Interpreting blktrace Information

Note: All time is mili seconds

Q2Q — time between requests sent to the block layer
Q2G — how
long it takes from the time a block I/O is queued to the time it gets a request allocated for it
G2I — how
long it takes from the time a request is allocated to the time it is Inserted into the device's queue
Q2M — how
long it takes from the time a block I/O is queued to the time it gets merged with an existing request
I2D — how
long it takes from the time a request is inserted into the device's queue to the time it is actually issued to the device
M2D — how
long it takes from the time a block I/O is merged with an exiting request until the request is issued to the device
D2C — service time of the request by the device
Q2C — total time spent in the block layer
for a request

I/O sequence

 Q------->G------------>I--------->M------------------->D----------------------------->C
|-Q time-|-Insert time-|
|--------- merge time ------------|-merge with other IO|
|----------------scheduler time time-------------------|---driver,adapter,storagetime--|

|----------------------- await time in iostat output ----------------------------------|

Hints and tips for I/O tuning

  • If Q2Q is much larger than Q2C, that means the application is not issuing I/O in rapid succession. hus, any performance problems you have may not be at all related to the I/O subsystem
  • D2C is very high, then the device is taking a long time to service requests.
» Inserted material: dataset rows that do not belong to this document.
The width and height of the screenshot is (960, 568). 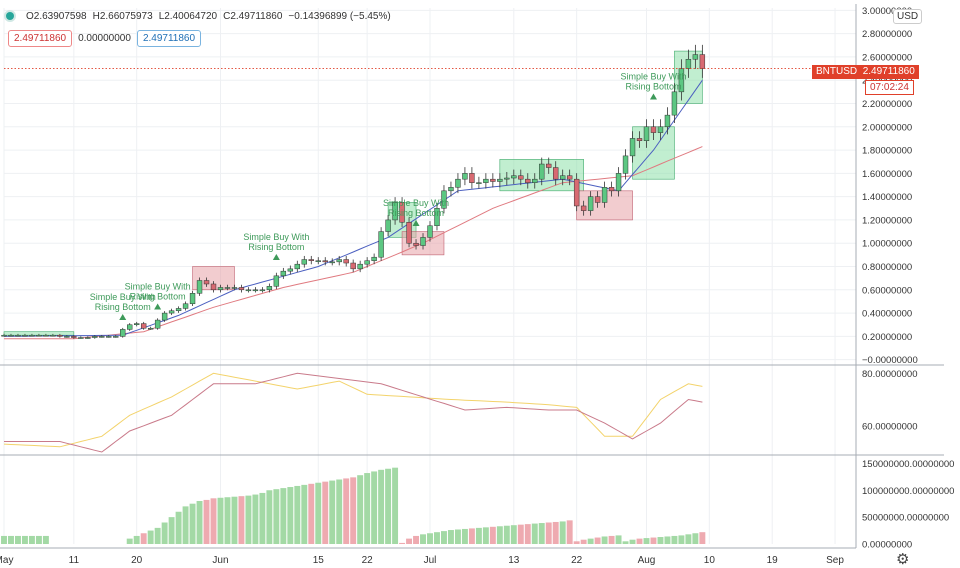 I want to click on price-axis-label-1: 2.80000000, so click(x=887, y=34).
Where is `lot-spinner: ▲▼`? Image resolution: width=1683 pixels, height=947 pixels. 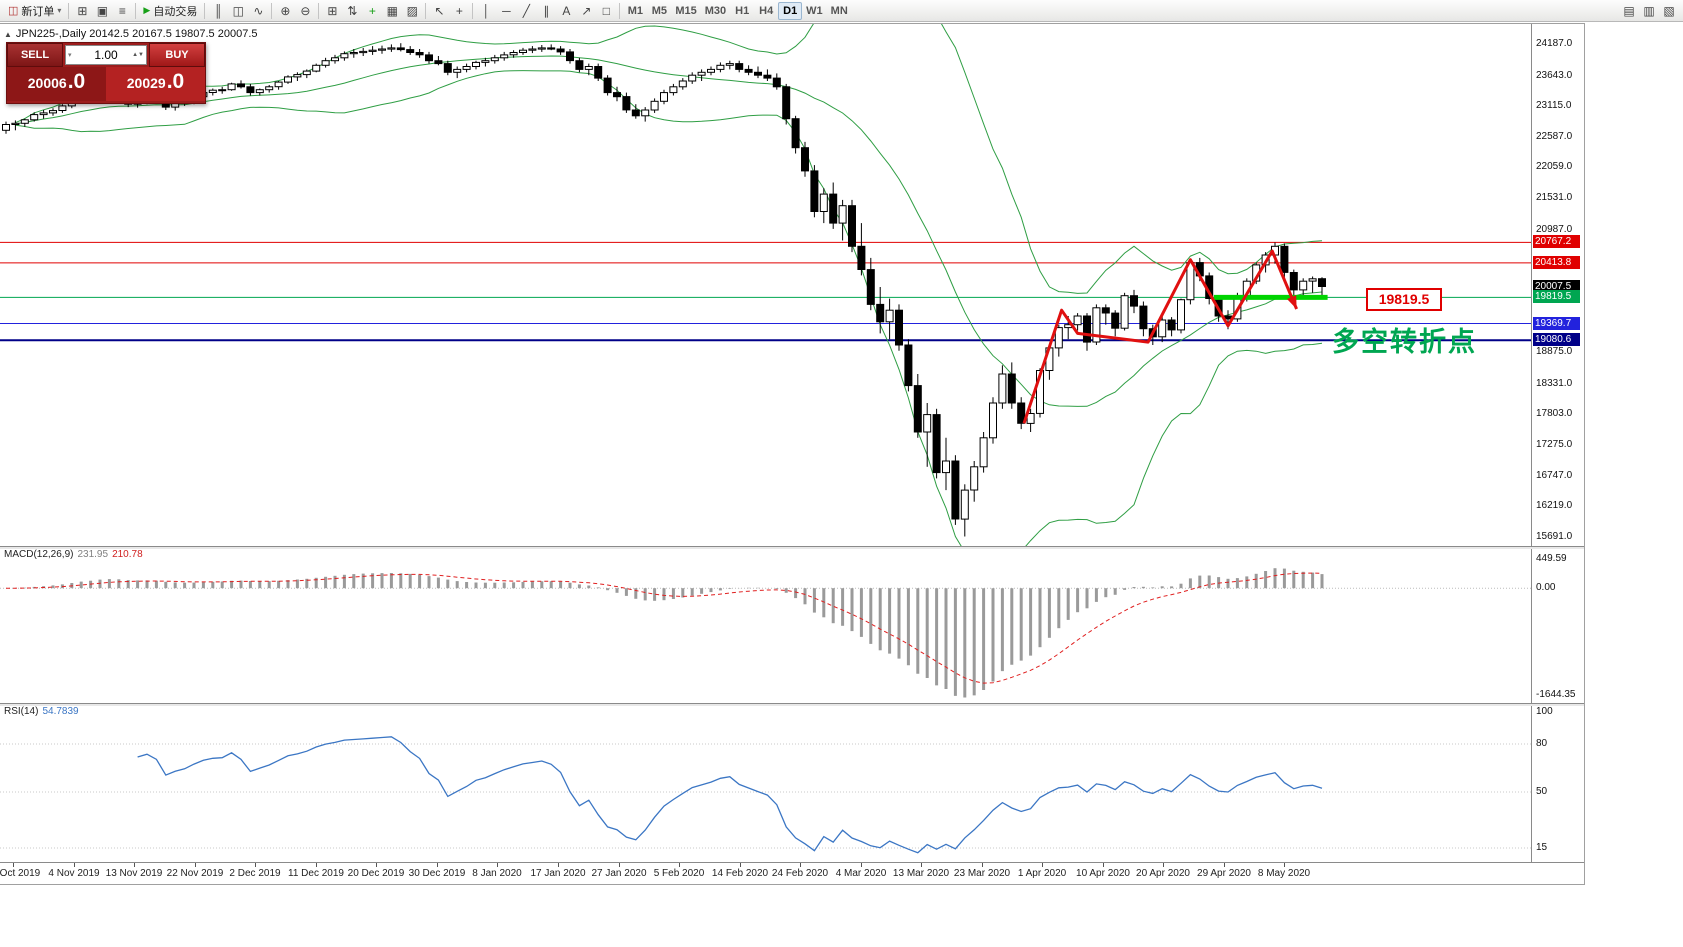 lot-spinner: ▲▼ is located at coordinates (138, 55).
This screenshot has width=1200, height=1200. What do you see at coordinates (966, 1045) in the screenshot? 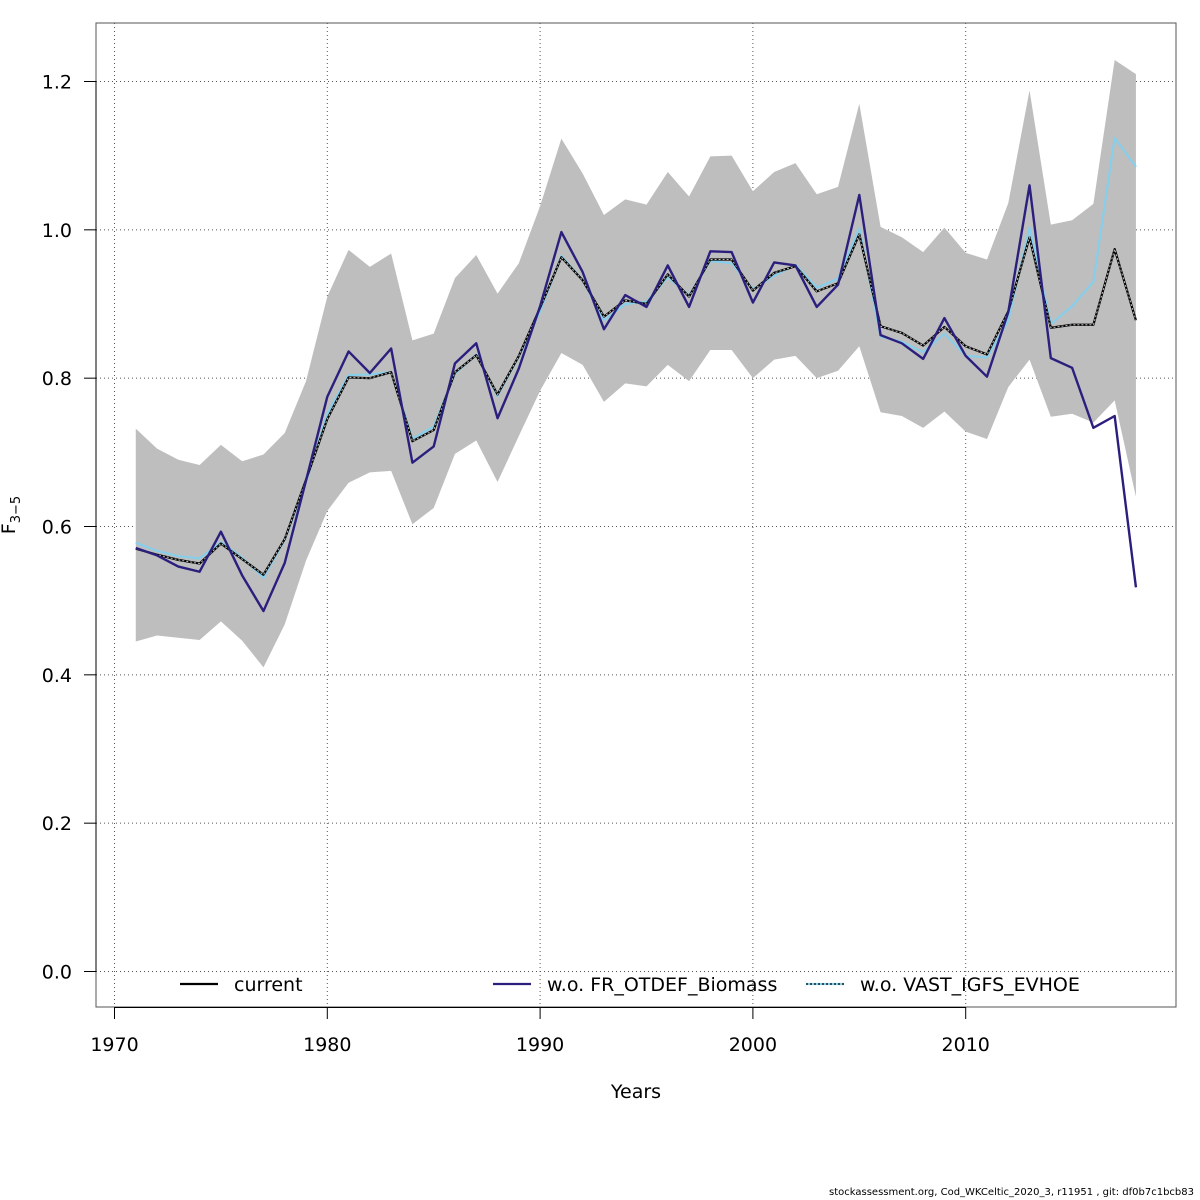
I see `x-tick-label: 2010` at bounding box center [966, 1045].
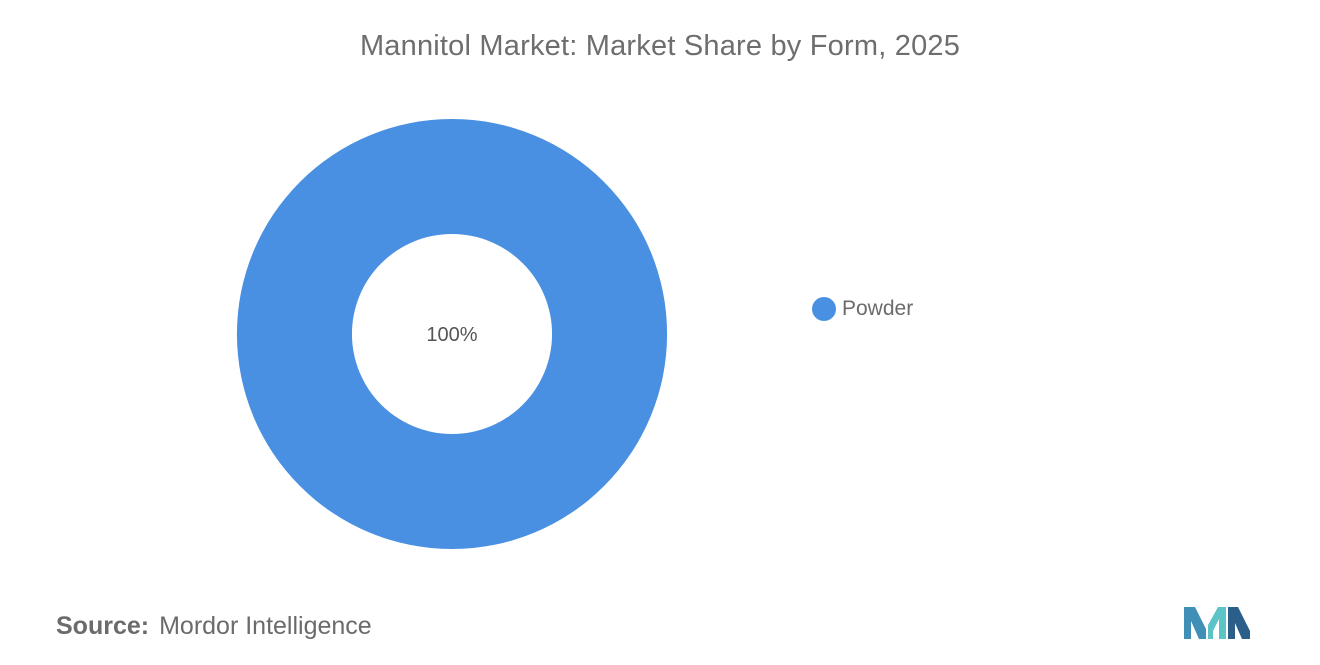 The width and height of the screenshot is (1320, 665). Describe the element at coordinates (1217, 623) in the screenshot. I see `mordor-intelligence-logo-icon` at that location.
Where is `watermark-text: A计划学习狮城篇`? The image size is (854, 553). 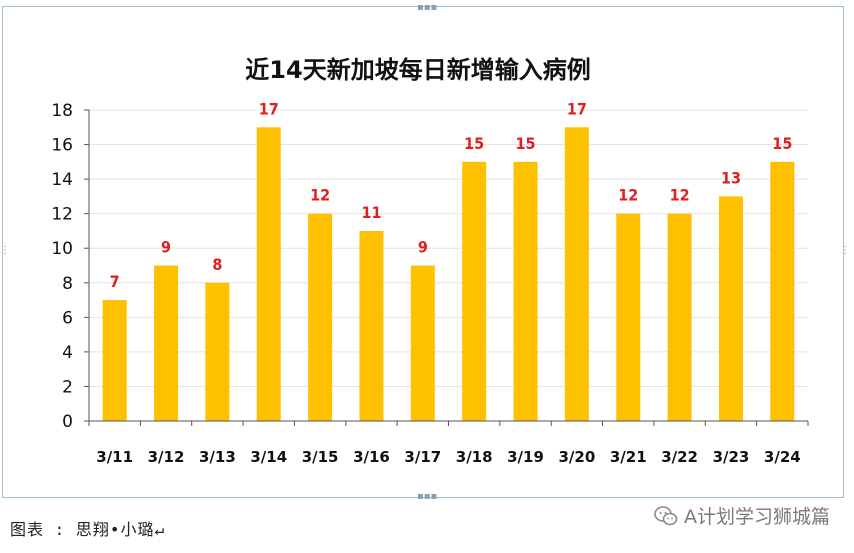 watermark-text: A计划学习狮城篇 is located at coordinates (757, 517).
This can indicate that the device is simply overloaded (which may be due to the fact that it is a shared resource), or it could be because the workload sent down to the device is sub-optimal.
  • If Q2G is very high, it means that there are a lot of requests queued concurrently. This could indicate that the storage is unable to keep up with the I/O load.
  • await in iostat output = Q2C = Q2I + I2D + D2C
  • Q2I + I2D == scheduler time
  • The I2D time can include a lot of apparent extra time due to plug and unplug events (not shown above) which are used to improve merging of io within the schedule sort queue
  • D2C time covers driver time, adapter time, transport time, and storage service time (and back)
  • So if D2C/Q2C is approaching to 1, it  means % time spent on storage component is high.
  • high D->C times, the underlying transport structure of storage needs to be examined, such as switch counters or maintenance interfaces for storage boxes themselves.